Others say that middle class is earning an income near the median or higher, and that is a little slower for immigrants, on average, because their lower educations may not command those incomes. But their kids can get there.

M-A: Some immigrant families were on their way there, having pooled savings and invested in real estate, when the housing market collapsed. With the losses that have occurred, how are these people who lost money and/or equity going to get back on their feet, if at all?

Myers: They need one good decade to catch up again. But it is not likely to happen again like prior booms. In any event, immigrants who are not homeowners (recent arrivals or younger households) stand to profit by buying at lower prices. They will surely build wealth in the future.

M-A: So is this a good time for current have-nots who want to repeat the cycle – at least, to the best of their ability in this climate - to jump into the real estate market?

Myers: Yes, now is a great time to become a first-time home buyer, given the much lower house prices and the record-low mortgage rates. Its just that the banks are going to make it much harder to qualify. The banks need to be smarter by making it easier for new home buyers to step in and help all of us, including the banks, by firming up the housing market with their new demand.

Of course, there are bound to be roadblocks along the way, some of them inevitable. To recap, here are highlights from a few recent related posts on immigrants, wealth, and the challenges for those aiming to build it:

How immigrant families become middle class, and what gets in the way: In this Q&A, sociologist Jody Vallejo of USC's Center for the Study of Immigrant Integration explains her research involving Los Angeles' Mexican American middle class. Like Myers, she agrees that real estate investment has been key to many families getting there. Families pool resources, making it easier to raise the capital needed to invest. But there are many pitfalls along the way, and family networks play a part here, too, as the resources of upwardly mobile immigrants - and their second-generation adult children, especially - are often drained taking care of poorer relatives, not only abroad but in the United States.

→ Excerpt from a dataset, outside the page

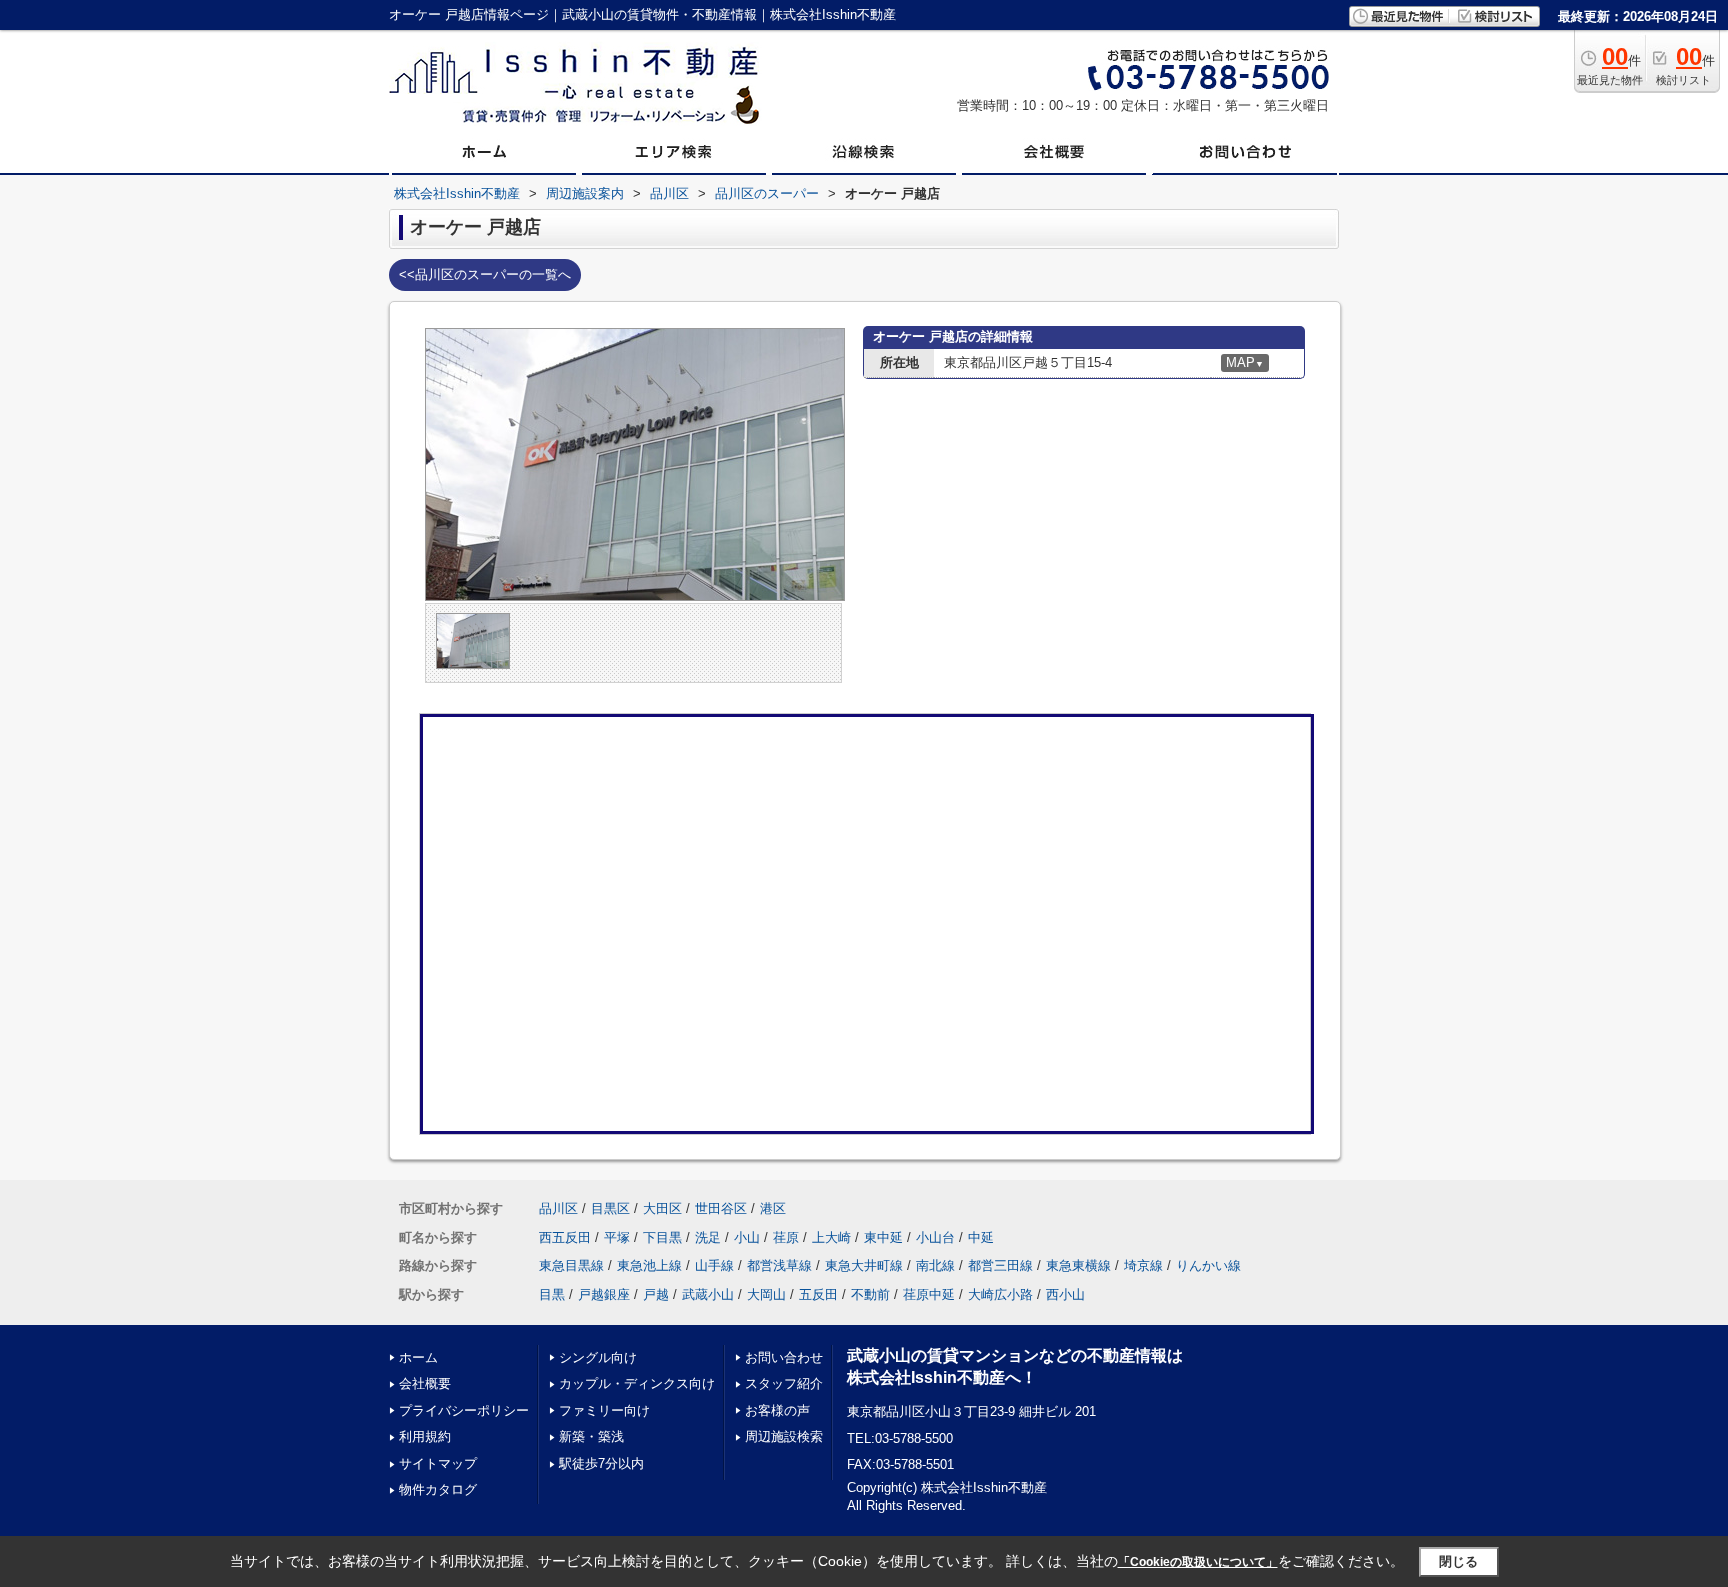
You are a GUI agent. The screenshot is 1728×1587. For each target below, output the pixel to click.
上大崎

Why children of immigrants pitch in, even if it hurts our wallets: Filial duty can be financially draining for 1.5 and second-generation children of immigrants, but it has its rewards. Not only do these adult children contribute when families pool savings to invest in a home, but they are often a financial safety net for parents or others facing a large expense, such as a medical crisis. Yet one study that examined family obligation among the children of immigrants from Latin America, China and the Philippines pointed out that contributing financially to the family was associated with "positive psychological well-being and self-esteem."

For Latino immigrants and their families, retirement is a tricky thing: Those same second-generation adult children who act as financial safety net for parents also run the risk of being seen as "their retirement," in the words of one report. Latinos are the group least likely to have an individual retirement account or similar retirement arrangement, depending heavily on Social Security for retirement income.

Many, especially first-generation immigrants, work in jobs that don’t provide retirement plans. Even those who do tend not to invest for fear of lacking day-to-day cash flow and other factors. The children of soon-to-be retirees have their work cut out for them, but it's not too late take stock of common financial mistakes made and implement measures that could help.